Ninni, al di là dell’esito processuale che ha condannato l’omicida di tua figlia all’ergastolo, riconoscendo la premeditazione, questa sentenza mi sembra importante per due questioni: la prima è che, per la prima volta, entra in una sentenza il concetto di femminicidio come reato specifico contro le donne; la seconda è che è stata ammessa come parte processuale il centro antiviolenza Thamaia, un riconoscimento che è, quindi, una legittimazione dell’operato svolto da questi centri. Mi sembra un bel passo in avanti, non credi?

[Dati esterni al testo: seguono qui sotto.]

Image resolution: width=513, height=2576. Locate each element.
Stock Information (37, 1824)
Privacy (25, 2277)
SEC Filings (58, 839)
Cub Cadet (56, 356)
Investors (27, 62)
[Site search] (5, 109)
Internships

Premetto, se mi è concesso, di non avere mai avuto stima per le istituzioni, fiducia ancora meno, specie in materia di cosiddetta “giustizia”, eufemismo presuntuoso racchiuso in un mero compendio di leggi e norme. Detto questo, non avendo ancora letto le motivazioni della sentenza, non ancora pubblicate, tuttavia sono rimasto davvero sorpreso per la condanna all’ergastolo in primo grado. In qualche modo farà giurisprudenza, ma la “giustizia” prevede altri gradi e questo bisogna considerarlo. E siamo in Italia, in Sicilia nella fattispecie. Non farmi dire oltre. Per quanto riguarda l’associazione Thamaia il loro contributo è stato fondamentale poi per molti aspetti, non solo per quello legale.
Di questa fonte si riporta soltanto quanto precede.